Sunflower stem: a novel and economical scavenger for Hg(II) ions from aqueous solutions and its kinetic and thermodynamic investigation

Abstract

Summary The sorption of > 93% of Hg(II) ions is achieved onto sunflower stem (50 mg/4.5 cm3) from deionized water (D.W.) in 10 minutes equilibration time between two phases. The kinetics of sorption follows Reichenberg, Lagergren and Morris-Weber equations. The first order rate constant of sorption computed from Lagergren equation is 0.28 ± 0.01 min-1. The sorption data obey Dubinin–Radushkevich (D–R) and Freundlich isotherms. The Freundlich sorption capacity K F = 13 ± 6 mmol g-1, 1/n = 0.68 ± 0.03 and D–R saturation capacity C m = (2.9 ± 0.4)×102 μmol g-1, β = -0.0047 ± 0.0002 mol2 kJ-2 and mean free energy = 10.3 ± 0.2 kJ mol-1. The variation of sorption with temperature (293–318 K) gives ΔH = - 32 ± 2 kJ mol-1, ΔS = 123 ± 6 J mol-1 K-1, ΔG 298K = - 4.30 ± 0.05 kJ mol-1. Ascorbate, Sr(II) and Y(III) enhance the sorption whereas disufite, iodide, Cd(II), bisulfite and thiocyanate suppress the sorption.
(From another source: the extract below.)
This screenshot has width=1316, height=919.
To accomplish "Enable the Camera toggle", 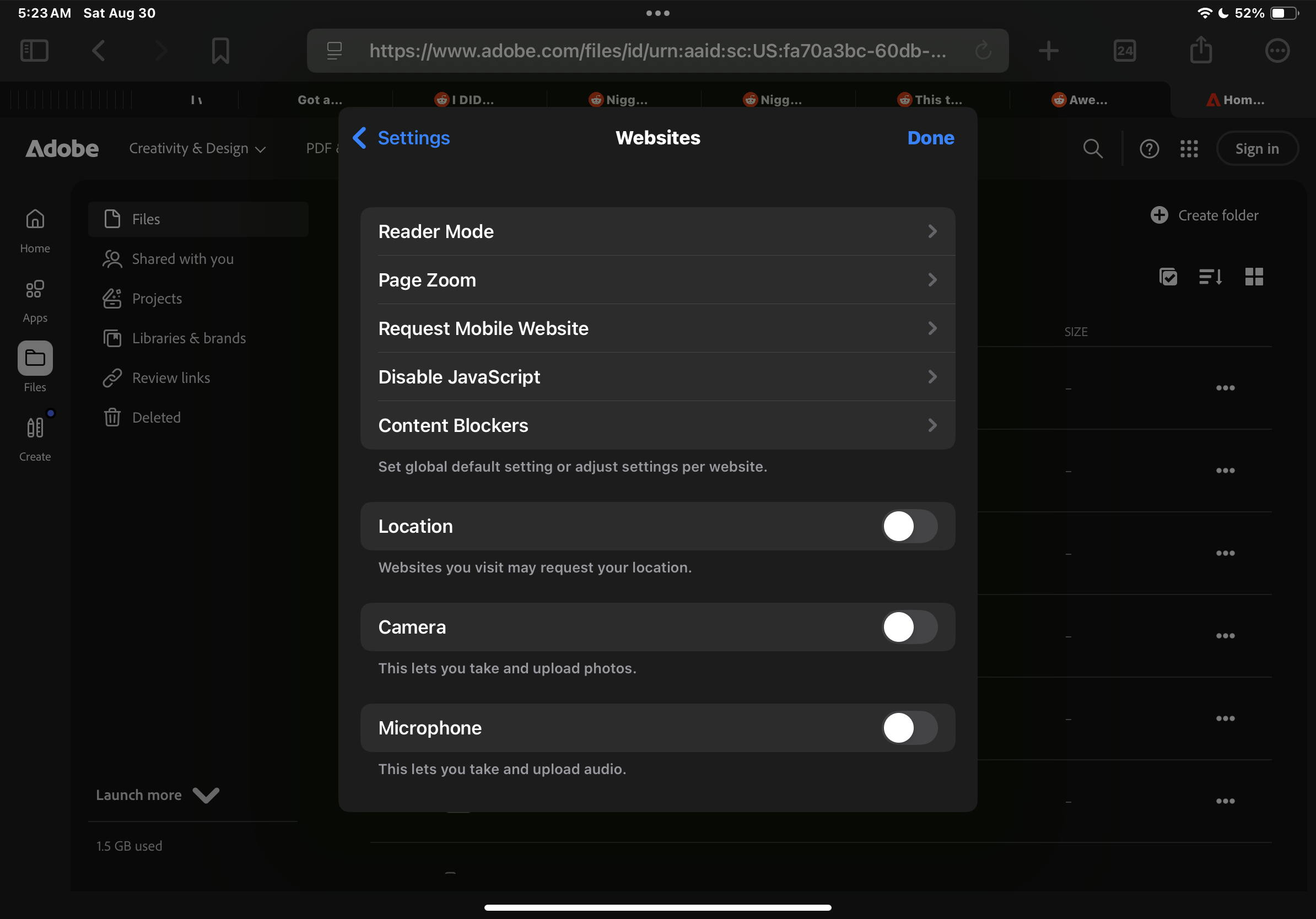I will 909,627.
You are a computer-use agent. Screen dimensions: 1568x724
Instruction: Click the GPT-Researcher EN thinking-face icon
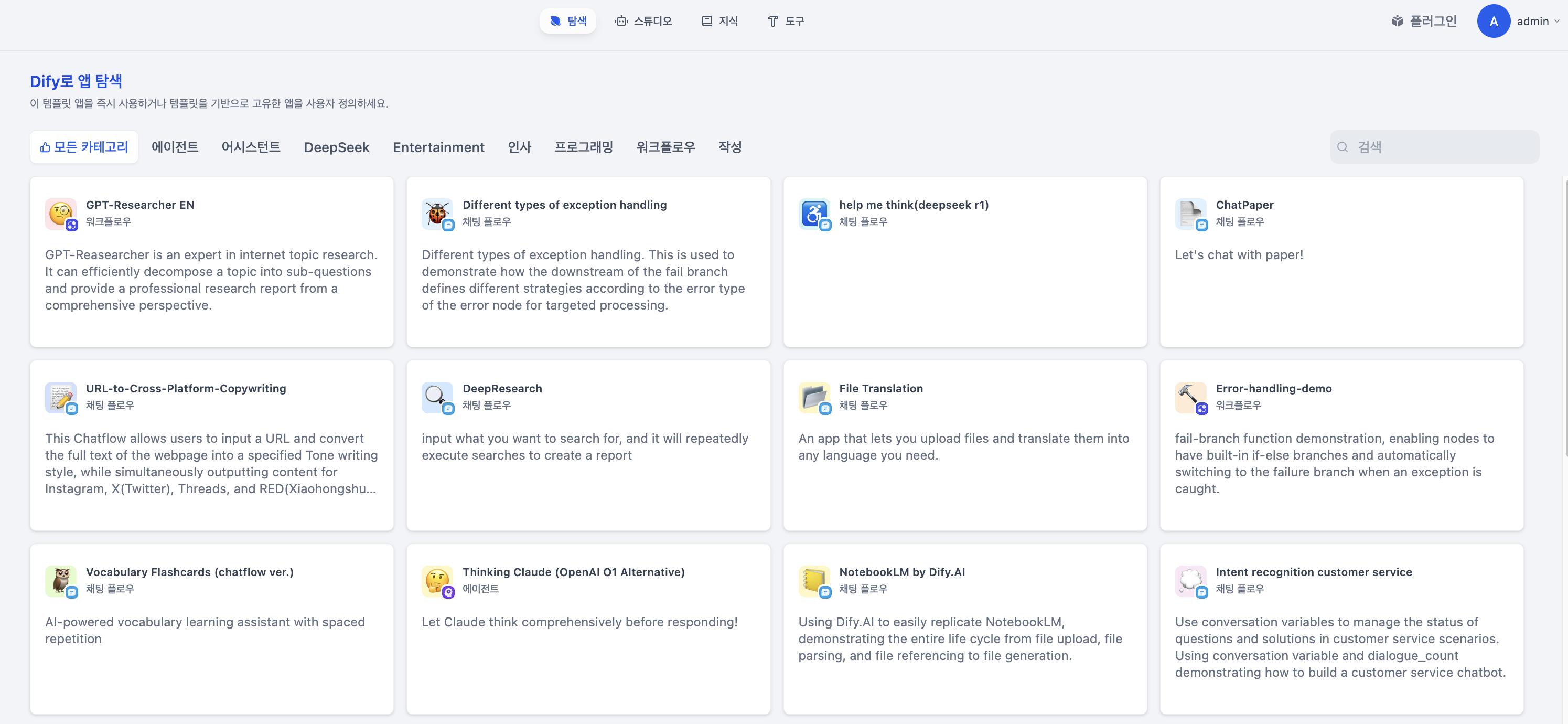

Selectivity studies indicate that Hg(II) ions can be separated from I(I) and Cs(I) using sunflower stem column. The sorbent may be used as a scavenger for the preconcentration of Hg(II) ions from its very dilute solutions or treatment of industrial and municipal effluents containing Hg(II) ions. A possible mechanism of biosorption of Hg(II) ions onto the sunflower stem is suggested.